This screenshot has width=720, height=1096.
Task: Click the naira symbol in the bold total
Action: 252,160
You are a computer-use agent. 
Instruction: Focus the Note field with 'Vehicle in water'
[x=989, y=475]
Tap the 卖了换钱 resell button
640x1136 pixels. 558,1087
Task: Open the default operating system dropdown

--

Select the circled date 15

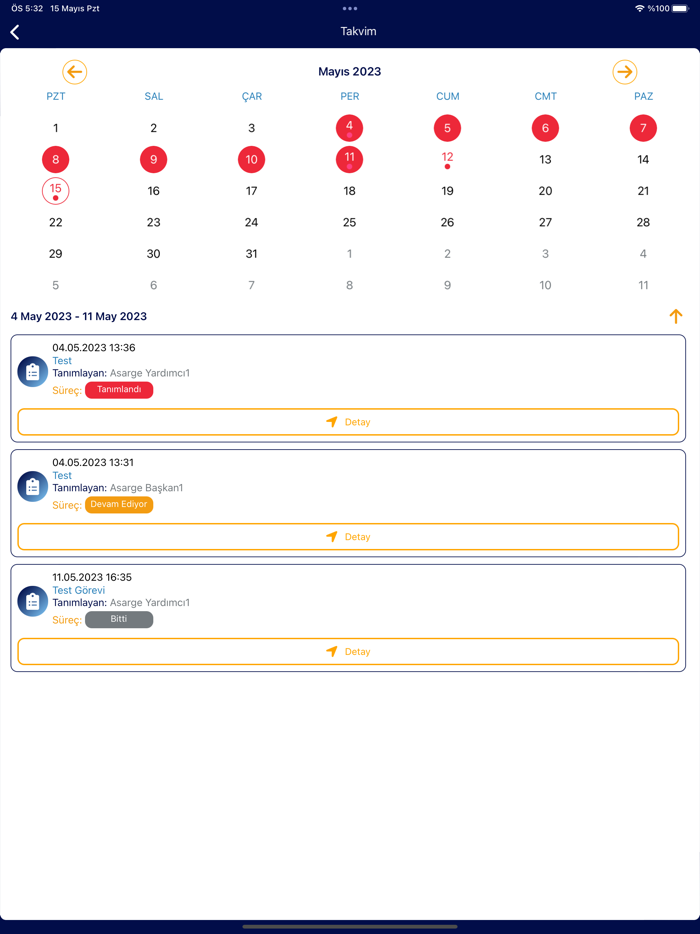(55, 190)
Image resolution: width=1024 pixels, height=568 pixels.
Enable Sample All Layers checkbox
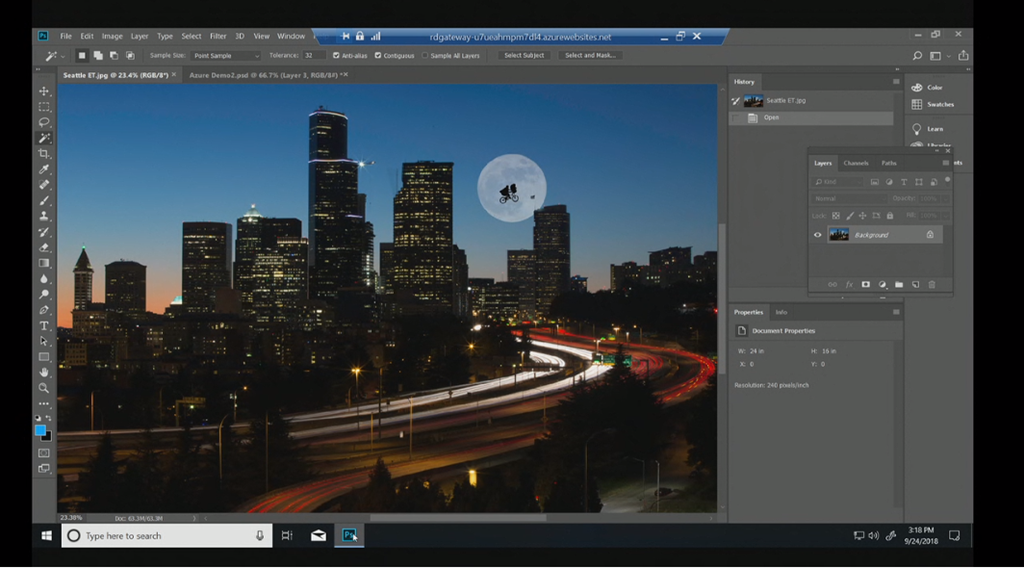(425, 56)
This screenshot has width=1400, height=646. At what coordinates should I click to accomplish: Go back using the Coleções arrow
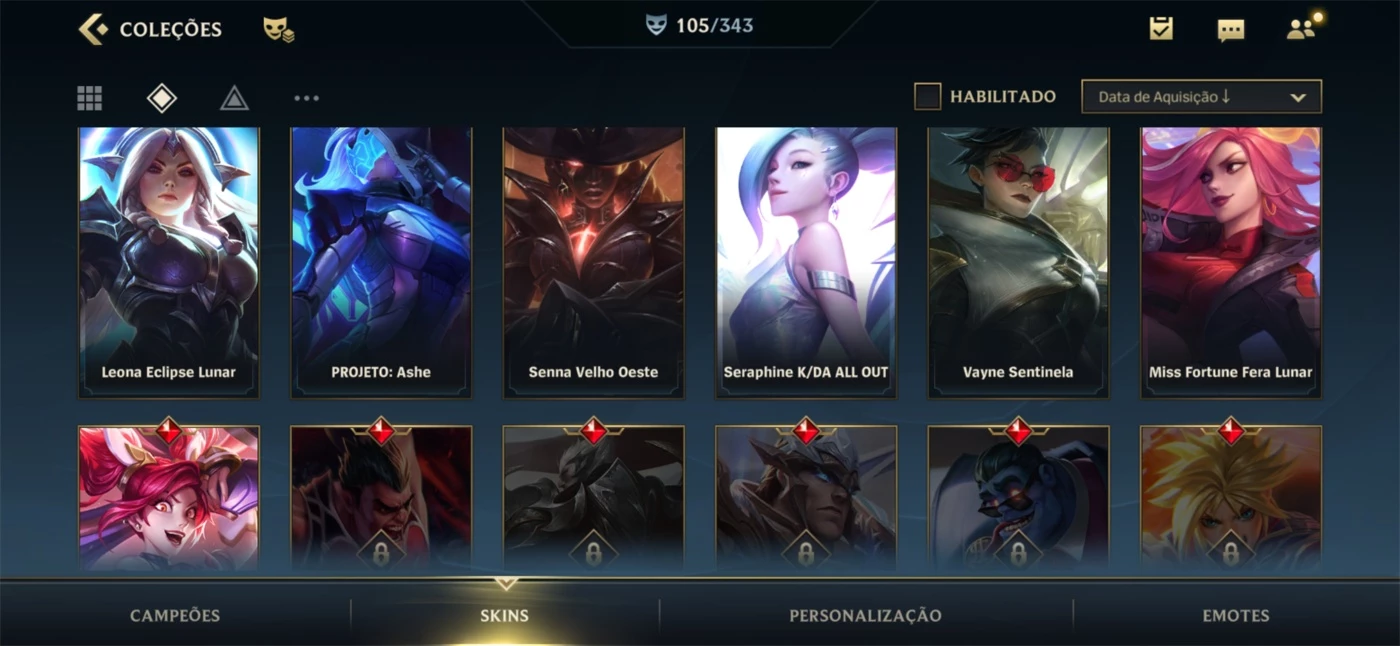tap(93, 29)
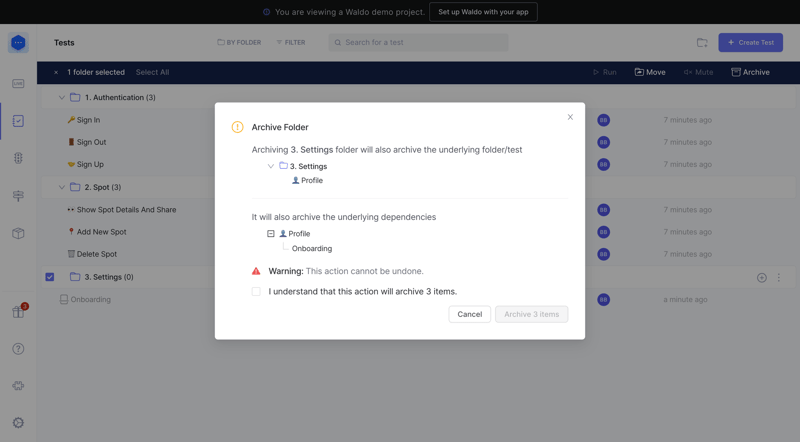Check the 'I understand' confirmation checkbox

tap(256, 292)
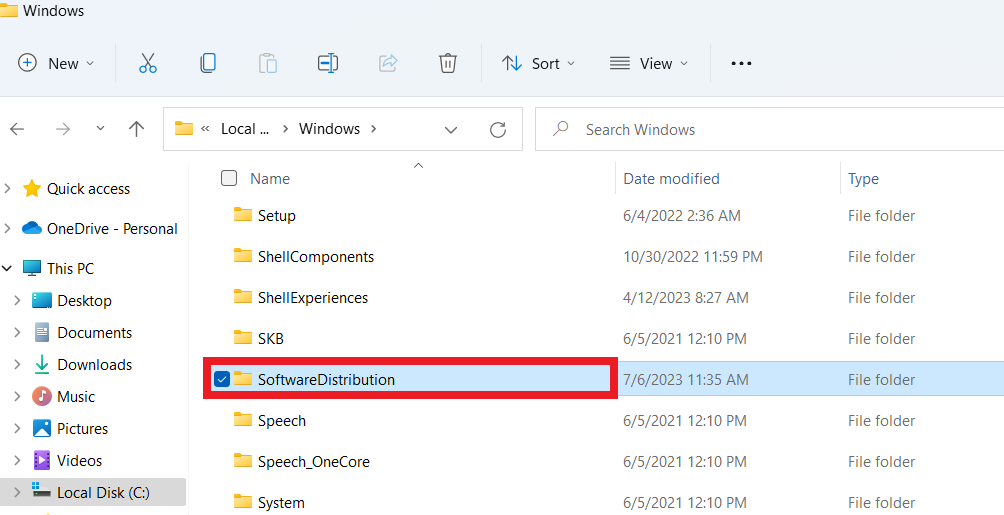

Aim of the task =>
For this task, write out exactly the lines of the entries above, starting at the line with "You are a computer-use agent." and ending at the line with "Task: Open the", both included, and no others.

Your response =>
You are a computer-use agent. 
Instruction: Focus the Note field with 'Vehicle in water'
[x=989, y=475]
Tap the 卖了换钱 resell button
640x1136 pixels. 558,1087
Task: Open the default operating system dropdown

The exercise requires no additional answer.